The secret conference in the drawing-room was not
tedious, nor indeed very secret, for anyone acquainted
with the diplomatic slang in which such affairs were
conducted might have learned in the lobby, or indeed
in the hall, so mighty was the voice of the stranger,
that there was no chance of any settlement without
a meeting which was fixed to take place at twelve
o’clock next day on the Fifteen Acres.
SOME TALK ABOUT THE HAUNTED HOUSE—BEING,
AS I SUPPOSE, ONLY OLD WOMAN’S TALES.
Old Sally always attended her young mistress while
she prepared for bed—not that Lilias required
help, for she had the spirit of neatness and a joyous,
gentle alacrity, and only troubled the good old creature
enough to prevent her thinking herself grown old and
useless.
Sally, in her quiet way, was garrulous, and she had
all sorts of old-world tales of wonder and adventure,
to which Lilias often went pleasantly to sleep; for
there was no danger while old Sally sat knitting there
by the fire, and the sound of the rector’s mounting
upon his chairs, as was his wont, and taking down
and putting up his books in the study beneath, though
muffled and faint, gave evidence that that good and
loving influence was awake and busy.
Old Sally was telling her young mistress, who sometimes
listened with a smile, and sometimes lost a good five
minutes together of her gentle prattle, how the young
gentleman, Mr. Mervyn, had taken that awful old haunted
habitation, the Tiled House ‘beyant at Ballyfermot,’
and was going to stay there, and wondered no one had
told him of the mysterious dangers of that desolate
mansion.
It stood by a lonely bend of the narrow road.
Lilias had often looked upon the short, straight,
grass-grown avenue with an awful curiosity at the
old house which she had learned in childhood to fear
as the abode of shadowy tenants and unearthly dangers.

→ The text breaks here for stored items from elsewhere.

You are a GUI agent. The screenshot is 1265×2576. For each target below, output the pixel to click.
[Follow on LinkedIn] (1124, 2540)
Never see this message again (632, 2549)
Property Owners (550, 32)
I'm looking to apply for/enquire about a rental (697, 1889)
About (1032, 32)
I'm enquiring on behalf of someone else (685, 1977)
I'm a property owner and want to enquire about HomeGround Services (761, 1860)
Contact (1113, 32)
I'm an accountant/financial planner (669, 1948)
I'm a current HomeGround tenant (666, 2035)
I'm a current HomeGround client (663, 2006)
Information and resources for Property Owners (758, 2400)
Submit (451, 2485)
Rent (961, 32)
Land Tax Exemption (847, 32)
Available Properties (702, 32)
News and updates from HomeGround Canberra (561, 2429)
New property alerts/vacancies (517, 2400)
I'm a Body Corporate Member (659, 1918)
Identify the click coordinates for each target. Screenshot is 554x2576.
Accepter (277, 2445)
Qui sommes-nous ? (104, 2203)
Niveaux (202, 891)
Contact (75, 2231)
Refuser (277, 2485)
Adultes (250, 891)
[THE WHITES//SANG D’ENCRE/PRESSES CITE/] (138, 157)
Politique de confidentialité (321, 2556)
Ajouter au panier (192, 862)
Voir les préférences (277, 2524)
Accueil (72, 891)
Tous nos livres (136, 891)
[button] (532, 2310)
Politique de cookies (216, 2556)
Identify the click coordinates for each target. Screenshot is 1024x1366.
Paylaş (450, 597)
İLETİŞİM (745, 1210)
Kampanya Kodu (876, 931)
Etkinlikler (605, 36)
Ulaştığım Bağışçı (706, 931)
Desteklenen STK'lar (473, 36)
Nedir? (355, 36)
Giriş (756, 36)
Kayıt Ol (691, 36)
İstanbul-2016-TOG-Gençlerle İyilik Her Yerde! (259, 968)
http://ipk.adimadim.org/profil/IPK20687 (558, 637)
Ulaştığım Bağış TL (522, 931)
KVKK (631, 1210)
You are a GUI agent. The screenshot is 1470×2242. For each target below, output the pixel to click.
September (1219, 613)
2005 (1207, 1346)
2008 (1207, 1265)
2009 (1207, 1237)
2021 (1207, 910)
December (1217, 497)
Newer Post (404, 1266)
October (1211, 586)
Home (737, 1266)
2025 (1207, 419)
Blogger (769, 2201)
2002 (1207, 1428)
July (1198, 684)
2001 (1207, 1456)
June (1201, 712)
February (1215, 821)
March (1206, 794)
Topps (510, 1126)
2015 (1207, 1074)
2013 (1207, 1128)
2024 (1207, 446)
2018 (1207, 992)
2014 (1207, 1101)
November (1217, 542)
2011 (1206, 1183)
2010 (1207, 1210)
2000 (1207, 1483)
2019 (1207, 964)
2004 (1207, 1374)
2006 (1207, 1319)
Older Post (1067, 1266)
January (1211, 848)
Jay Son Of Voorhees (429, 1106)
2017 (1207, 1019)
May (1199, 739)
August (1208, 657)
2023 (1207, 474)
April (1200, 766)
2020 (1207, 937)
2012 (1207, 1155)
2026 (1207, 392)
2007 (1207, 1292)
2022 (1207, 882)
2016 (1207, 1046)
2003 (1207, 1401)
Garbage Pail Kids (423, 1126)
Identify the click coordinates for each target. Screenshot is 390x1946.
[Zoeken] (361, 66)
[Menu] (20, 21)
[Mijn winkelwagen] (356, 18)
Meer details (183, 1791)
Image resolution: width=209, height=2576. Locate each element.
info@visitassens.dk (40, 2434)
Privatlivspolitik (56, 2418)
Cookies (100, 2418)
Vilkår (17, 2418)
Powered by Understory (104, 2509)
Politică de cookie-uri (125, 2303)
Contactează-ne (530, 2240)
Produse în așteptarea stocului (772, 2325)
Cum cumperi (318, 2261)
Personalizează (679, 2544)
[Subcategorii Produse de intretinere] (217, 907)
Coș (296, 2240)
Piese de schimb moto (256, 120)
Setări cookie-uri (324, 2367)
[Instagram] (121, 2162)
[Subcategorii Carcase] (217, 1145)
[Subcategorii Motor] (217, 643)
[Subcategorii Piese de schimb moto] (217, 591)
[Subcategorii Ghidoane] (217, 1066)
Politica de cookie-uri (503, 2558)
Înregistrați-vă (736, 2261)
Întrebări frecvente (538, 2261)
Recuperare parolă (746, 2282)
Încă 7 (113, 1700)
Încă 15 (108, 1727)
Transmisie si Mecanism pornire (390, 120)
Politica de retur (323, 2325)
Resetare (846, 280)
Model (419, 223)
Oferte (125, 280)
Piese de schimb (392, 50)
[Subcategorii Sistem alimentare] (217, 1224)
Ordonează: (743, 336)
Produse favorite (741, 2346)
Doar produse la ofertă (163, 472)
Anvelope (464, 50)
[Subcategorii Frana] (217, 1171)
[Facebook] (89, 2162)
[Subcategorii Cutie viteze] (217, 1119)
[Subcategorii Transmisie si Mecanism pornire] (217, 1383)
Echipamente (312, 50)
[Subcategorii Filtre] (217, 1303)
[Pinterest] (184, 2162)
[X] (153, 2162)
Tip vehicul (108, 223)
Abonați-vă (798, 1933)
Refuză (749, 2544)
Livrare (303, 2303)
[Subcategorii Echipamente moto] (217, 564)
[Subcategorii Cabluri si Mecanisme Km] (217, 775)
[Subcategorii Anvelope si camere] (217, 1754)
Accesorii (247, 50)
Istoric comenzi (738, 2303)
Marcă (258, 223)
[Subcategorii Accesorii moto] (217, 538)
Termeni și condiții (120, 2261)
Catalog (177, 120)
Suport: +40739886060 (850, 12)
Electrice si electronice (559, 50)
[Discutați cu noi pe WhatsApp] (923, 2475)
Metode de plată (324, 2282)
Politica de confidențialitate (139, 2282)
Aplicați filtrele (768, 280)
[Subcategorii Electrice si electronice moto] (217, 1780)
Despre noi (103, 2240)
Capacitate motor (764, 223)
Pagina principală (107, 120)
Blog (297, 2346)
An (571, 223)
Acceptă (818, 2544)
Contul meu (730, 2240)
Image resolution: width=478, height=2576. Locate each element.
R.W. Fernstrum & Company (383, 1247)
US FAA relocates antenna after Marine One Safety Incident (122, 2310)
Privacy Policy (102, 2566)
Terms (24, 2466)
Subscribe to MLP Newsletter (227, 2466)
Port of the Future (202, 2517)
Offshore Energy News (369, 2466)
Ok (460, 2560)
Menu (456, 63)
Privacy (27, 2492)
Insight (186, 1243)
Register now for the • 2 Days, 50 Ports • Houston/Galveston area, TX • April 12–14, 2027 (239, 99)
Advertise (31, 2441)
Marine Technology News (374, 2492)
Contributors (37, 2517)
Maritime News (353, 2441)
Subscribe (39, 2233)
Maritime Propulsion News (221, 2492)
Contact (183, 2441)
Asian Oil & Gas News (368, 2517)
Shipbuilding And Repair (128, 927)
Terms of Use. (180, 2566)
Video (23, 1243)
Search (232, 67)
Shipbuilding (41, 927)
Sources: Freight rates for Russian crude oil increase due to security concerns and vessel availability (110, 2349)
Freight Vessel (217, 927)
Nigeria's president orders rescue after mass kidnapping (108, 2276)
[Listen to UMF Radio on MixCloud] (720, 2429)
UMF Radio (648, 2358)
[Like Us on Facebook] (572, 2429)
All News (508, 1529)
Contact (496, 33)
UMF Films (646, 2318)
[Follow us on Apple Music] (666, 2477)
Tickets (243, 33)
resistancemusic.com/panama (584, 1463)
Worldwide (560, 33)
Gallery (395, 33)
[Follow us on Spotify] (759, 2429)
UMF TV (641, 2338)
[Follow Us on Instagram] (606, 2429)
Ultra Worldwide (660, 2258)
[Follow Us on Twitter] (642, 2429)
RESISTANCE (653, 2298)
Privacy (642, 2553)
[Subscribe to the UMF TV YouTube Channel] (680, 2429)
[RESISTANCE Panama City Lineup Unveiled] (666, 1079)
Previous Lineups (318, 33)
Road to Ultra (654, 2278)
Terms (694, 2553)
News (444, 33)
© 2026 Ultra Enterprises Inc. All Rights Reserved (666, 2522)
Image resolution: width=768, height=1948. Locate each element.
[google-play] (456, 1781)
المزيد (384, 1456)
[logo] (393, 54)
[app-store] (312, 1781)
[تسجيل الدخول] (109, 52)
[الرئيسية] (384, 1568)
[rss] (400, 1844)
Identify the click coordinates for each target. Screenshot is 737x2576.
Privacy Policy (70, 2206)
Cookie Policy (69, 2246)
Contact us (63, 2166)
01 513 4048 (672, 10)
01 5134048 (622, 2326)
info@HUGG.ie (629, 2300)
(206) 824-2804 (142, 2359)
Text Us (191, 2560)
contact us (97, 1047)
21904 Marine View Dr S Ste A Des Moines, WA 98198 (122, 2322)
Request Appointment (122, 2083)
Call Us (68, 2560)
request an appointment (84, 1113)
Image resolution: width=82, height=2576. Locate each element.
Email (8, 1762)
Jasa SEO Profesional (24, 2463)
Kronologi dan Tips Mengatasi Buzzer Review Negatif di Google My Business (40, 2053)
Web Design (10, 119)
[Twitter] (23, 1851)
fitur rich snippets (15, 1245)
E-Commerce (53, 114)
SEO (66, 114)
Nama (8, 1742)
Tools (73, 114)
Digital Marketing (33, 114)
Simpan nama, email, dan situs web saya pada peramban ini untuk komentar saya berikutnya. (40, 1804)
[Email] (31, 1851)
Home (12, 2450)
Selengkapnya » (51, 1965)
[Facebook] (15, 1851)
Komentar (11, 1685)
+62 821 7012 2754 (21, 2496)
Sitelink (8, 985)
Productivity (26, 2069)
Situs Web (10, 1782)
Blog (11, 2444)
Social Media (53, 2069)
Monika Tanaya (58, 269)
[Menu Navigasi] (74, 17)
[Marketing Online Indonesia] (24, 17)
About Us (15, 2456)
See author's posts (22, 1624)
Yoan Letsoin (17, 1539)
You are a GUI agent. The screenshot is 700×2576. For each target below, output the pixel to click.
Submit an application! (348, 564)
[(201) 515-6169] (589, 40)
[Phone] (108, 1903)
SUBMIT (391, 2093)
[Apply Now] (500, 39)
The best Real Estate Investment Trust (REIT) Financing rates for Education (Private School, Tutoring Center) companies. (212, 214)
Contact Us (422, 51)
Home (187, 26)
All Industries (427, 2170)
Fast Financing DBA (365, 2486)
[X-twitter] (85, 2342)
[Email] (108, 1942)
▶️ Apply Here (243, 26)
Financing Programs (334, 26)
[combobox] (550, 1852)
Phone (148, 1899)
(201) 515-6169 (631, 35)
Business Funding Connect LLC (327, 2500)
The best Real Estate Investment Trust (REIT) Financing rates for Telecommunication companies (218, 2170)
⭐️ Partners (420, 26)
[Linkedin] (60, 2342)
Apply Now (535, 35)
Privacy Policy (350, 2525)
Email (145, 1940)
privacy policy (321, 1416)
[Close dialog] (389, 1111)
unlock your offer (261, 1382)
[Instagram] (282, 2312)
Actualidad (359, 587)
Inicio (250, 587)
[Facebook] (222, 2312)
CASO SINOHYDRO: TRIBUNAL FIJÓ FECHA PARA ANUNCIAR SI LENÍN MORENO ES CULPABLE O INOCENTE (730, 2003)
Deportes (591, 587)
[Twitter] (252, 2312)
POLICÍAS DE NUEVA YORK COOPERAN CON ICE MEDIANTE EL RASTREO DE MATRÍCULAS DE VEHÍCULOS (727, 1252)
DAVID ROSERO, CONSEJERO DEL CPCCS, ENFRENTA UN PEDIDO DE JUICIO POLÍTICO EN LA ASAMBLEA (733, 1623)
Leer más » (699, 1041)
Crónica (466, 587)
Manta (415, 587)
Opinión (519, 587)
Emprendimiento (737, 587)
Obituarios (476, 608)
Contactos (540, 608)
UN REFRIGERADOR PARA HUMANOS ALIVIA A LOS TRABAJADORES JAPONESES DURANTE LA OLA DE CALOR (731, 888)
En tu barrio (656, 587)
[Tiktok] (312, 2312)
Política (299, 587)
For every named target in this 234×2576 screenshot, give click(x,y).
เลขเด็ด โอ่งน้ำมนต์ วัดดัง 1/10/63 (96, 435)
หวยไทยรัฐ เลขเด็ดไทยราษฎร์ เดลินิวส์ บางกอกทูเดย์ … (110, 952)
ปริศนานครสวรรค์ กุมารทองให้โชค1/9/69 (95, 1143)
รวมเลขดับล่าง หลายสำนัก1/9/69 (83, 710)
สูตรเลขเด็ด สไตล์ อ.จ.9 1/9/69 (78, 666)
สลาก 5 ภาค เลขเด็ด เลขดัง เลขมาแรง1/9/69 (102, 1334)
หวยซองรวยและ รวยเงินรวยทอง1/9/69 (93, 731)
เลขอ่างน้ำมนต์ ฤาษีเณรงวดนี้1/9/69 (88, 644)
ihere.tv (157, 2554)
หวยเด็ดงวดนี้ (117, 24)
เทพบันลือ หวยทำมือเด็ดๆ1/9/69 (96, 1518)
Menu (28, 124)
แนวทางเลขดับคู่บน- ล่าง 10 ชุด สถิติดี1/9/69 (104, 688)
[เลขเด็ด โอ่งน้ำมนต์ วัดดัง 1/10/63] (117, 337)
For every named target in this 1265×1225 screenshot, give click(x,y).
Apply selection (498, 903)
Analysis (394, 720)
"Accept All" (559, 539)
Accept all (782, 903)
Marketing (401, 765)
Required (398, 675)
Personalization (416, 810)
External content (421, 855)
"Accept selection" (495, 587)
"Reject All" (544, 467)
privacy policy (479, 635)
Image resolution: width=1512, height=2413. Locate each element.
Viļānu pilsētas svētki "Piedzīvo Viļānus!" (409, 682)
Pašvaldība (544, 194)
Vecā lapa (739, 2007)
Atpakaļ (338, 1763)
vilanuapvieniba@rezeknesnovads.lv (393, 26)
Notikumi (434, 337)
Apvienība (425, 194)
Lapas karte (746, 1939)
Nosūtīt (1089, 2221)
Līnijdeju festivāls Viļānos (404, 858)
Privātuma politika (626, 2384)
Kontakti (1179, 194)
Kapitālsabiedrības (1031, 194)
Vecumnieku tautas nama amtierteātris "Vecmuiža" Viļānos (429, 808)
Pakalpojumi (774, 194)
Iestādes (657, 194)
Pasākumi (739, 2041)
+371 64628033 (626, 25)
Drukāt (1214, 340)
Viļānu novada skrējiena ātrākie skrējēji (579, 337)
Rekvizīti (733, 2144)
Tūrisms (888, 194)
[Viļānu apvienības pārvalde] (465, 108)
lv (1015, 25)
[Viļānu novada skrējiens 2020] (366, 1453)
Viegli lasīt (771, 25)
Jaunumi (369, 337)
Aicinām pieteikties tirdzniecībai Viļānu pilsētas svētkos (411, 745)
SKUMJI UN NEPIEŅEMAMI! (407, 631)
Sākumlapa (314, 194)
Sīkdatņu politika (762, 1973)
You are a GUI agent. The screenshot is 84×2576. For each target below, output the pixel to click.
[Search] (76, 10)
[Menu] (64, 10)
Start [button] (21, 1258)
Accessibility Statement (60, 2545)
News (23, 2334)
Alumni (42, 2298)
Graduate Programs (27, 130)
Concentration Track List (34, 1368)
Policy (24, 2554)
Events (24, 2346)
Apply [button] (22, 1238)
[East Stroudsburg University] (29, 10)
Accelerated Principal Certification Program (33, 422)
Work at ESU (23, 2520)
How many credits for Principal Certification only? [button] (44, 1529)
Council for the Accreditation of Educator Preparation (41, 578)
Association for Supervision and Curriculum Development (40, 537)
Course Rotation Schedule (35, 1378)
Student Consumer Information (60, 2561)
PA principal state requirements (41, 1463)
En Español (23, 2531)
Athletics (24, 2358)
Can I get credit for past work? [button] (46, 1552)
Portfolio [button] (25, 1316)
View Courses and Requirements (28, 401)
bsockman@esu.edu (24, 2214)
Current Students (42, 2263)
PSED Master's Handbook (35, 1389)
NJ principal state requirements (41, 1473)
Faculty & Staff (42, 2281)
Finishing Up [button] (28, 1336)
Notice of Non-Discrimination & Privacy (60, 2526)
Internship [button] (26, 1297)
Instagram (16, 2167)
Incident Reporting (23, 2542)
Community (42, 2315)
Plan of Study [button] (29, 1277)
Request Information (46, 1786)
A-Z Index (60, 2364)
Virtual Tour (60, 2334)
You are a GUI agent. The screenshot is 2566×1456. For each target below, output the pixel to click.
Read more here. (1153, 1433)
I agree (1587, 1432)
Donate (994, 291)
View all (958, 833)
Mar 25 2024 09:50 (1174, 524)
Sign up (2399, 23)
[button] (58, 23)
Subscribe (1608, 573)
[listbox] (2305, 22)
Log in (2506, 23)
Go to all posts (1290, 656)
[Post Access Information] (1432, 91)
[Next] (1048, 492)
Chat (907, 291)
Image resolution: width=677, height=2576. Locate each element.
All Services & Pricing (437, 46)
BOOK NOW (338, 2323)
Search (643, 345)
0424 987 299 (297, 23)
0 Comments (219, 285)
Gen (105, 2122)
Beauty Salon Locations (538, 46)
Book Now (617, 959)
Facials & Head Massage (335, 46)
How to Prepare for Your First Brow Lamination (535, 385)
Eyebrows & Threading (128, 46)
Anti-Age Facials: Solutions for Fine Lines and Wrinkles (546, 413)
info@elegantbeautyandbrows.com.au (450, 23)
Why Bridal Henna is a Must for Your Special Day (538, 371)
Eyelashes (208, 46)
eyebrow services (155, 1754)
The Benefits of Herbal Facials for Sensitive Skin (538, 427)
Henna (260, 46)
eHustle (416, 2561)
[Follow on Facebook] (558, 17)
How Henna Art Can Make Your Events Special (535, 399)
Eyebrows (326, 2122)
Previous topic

’There are people, Sally, nowadays, who call
themselves free-thinkers, and don’t believe
in anything—even in ghosts,’ said
Lilias.
’A then the place he’s stopping in now,
Miss Lily, ’ill soon cure him of free-thinking,
if the half they say about it’s true,’
answered Sally.
’But I don’t say, mind, he’s a free-thinker,
for I don’t know anything of Mr. Mervyn; but
if he be not, he must be very brave, or very good,
indeed. I know, Sally, I should be horribly afraid,
indeed, to sleep in it myself,’ answered Lilias,
with a cosy little shudder, as the aerial image of
the old house for a moment stood before her, with its
peculiar malign, sacred, and skulking aspect, as if
it had drawn back in shame and guilt under the melancholy
old elms among the tall hemlock and nettles.
‘And now, Sally, I’m safe in bed.
Stir the fire, my old darling.’ For although
it was the first week in May, the night was frosty.